> _TASK REQUIREMENTS_
Format the lines starting at the one containing "List [132, 1390]" and ending at the one containing "Sharing (289, 278)" as a JSON list of strings, one string per line, leaving out blank lines.

> _EXTRACTED ENTRIES_
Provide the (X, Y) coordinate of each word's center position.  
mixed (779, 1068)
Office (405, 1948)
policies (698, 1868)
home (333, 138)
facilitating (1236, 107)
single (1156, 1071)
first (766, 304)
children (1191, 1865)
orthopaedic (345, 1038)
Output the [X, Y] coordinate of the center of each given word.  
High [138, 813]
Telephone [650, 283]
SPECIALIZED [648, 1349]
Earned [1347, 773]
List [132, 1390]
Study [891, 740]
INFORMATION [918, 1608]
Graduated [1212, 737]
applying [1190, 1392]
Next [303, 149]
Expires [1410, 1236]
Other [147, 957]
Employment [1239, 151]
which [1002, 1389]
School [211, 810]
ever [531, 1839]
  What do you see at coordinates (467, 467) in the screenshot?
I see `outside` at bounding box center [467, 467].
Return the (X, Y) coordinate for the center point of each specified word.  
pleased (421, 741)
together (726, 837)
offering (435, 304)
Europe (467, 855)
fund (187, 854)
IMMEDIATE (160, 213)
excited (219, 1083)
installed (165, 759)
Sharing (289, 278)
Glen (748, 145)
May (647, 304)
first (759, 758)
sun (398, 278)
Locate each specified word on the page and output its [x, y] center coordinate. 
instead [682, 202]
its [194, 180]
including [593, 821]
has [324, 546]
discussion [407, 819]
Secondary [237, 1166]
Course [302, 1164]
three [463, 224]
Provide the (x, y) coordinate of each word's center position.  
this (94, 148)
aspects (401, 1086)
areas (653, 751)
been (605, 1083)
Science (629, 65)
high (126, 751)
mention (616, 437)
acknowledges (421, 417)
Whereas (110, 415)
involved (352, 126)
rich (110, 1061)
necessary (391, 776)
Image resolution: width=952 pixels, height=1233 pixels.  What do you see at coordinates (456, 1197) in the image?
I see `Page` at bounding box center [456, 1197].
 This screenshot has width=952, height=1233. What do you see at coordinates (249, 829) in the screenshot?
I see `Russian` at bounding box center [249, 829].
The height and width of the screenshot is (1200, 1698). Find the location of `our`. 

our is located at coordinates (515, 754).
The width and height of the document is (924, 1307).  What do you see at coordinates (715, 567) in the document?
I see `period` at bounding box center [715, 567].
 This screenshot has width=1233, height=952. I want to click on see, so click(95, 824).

> _RESULT_
[
  "List [132, 1390]",
  "Study [891, 740]",
  "INFORMATION [918, 1608]",
  "Graduated [1212, 737]",
  "applying [1190, 1392]",
  "Next [303, 149]",
  "Expires [1410, 1236]",
  "Other [147, 957]",
  "Employment [1239, 151]",
  "which [1002, 1389]",
  "School [211, 810]",
  "ever [531, 1839]",
  "  What do you see at coordinates (467, 467) in the screenshot?",
  "I see `outside` at bounding box center [467, 467].",
  "Return the (X, Y) coordinate for the center point of each specified word.  ",
  "pleased (421, 741)",
  "together (726, 837)",
  "offering (435, 304)",
  "Europe (467, 855)",
  "fund (187, 854)",
  "IMMEDIATE (160, 213)",
  "excited (219, 1083)",
  "installed (165, 759)",
  "Sharing (289, 278)"
]